▶ Task to complete:
Filter the lines below, keeping each one that holds "computer".

▶ Task inputs:
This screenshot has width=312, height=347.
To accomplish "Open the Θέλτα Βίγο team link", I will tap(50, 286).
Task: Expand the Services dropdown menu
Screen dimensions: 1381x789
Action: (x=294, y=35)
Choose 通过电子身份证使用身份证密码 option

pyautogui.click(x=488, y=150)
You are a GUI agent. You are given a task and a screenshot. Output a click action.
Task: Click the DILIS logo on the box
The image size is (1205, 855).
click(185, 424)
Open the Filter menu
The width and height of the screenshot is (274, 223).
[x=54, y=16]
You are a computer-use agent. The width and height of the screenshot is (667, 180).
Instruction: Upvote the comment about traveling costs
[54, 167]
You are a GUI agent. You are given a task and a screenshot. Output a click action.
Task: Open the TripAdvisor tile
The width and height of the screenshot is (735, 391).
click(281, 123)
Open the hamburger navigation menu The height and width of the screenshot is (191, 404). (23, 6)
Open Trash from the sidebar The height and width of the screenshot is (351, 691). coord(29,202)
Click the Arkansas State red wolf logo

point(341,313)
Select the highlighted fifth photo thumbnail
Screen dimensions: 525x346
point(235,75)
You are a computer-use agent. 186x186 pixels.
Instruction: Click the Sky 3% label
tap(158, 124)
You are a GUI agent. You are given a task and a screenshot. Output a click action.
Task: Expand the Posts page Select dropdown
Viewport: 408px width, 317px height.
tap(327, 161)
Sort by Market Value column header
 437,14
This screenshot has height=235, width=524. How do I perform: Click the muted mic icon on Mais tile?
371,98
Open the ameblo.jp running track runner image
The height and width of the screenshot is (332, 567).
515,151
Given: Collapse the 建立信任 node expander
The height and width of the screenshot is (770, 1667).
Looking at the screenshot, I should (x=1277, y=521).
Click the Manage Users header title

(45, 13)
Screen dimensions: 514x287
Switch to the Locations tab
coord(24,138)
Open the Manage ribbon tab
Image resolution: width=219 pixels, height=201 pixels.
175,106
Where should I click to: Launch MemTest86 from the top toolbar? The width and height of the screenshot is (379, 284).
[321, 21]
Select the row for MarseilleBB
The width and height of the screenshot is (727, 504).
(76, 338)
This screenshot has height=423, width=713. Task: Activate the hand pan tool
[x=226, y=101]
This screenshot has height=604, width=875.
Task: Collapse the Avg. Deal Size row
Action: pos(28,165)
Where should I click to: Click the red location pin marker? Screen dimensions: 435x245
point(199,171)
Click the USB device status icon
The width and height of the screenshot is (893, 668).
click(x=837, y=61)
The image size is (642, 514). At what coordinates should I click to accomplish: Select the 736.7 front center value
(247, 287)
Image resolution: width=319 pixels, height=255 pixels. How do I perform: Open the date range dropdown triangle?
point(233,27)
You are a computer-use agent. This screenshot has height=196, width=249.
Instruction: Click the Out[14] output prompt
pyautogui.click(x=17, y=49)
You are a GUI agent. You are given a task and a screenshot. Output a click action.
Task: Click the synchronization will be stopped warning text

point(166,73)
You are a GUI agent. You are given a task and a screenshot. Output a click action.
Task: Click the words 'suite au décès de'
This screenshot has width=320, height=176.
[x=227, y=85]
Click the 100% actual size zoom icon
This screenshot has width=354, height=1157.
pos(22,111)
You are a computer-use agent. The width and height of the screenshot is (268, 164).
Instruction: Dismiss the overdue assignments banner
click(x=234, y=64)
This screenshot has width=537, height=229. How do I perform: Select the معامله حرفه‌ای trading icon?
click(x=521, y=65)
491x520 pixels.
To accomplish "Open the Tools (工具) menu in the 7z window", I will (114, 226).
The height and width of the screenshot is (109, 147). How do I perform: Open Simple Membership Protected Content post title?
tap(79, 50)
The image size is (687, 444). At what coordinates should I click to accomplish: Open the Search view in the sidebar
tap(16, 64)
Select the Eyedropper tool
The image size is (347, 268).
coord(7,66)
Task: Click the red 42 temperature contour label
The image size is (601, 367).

▶ Response to this task:
You are a computer-use agent. The width and height of the screenshot is (667, 180).
You are a computer-use agent. 186x186 pixels.
You are a computer-use agent. This screenshot has height=196, width=249.
You are a computer-use agent. The width and height of the screenshot is (268, 164).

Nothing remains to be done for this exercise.